• [Brief a]:
Copy the rows starting at the line that contains "The height and" and ending at the line that contains "point(216,321)", with both of those lines included. Leave the pictures out of your copy.

• [Passage given]:
+++++
Question

Hydrogen atom from excited state comes to the ground state by emitting a photon of wavelength $\lambda$ If R is the Rydberg constant, then the principal quantum number n of the excited state is

• A. $\sqrt{\frac{\lambda R}{\lambda R - 1}}$
• B. $\sqrt{\frac{\lambda}{\lambda R - 1}}$
• C. $\sqrt{\frac{\lambda R^{2}}{\lambda R - 1}}$
• D. $\sqrt{\frac{\lambda R}{\lambda R - 1}}$

Answer 1

Answer: (A)
+++++
• [Data]:
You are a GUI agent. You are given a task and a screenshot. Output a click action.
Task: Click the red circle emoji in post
+++++
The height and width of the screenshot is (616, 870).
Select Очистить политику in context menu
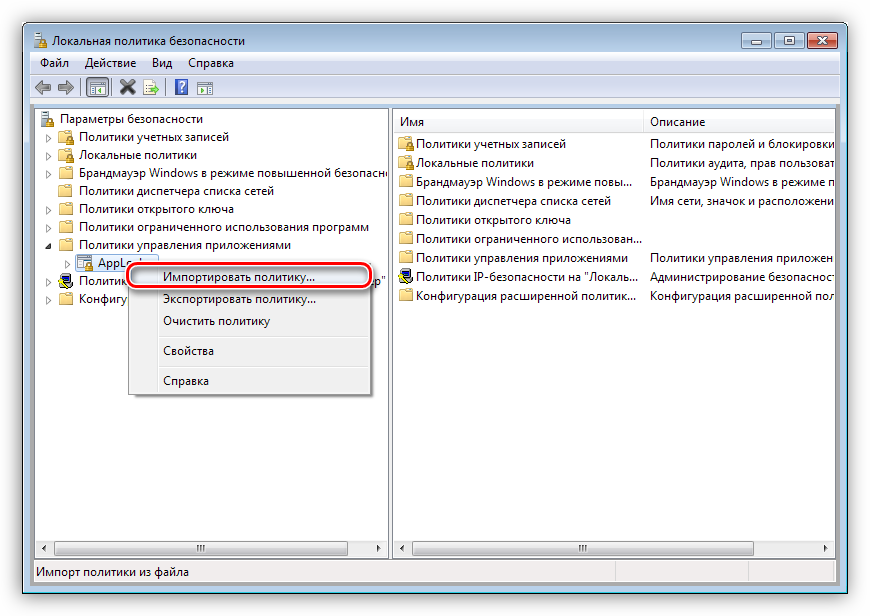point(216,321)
+++++
• [Brief b]:
Answer these questions about the hydrogen atom problem, one per line:
(i) What does the atom emit when it comes from the excited state to the ground state?
(ii) What constant does R stand for?
(iii) Which option letter is given as the answer?

• [Task answer a]:
The height and width of the screenshot is (616, 870).
Select Очистить политику in context menu
point(216,321)

• [Task answer b]:
(i) A photon of wavelength $\lambda$
(ii) The Rydberg constant
(iii) A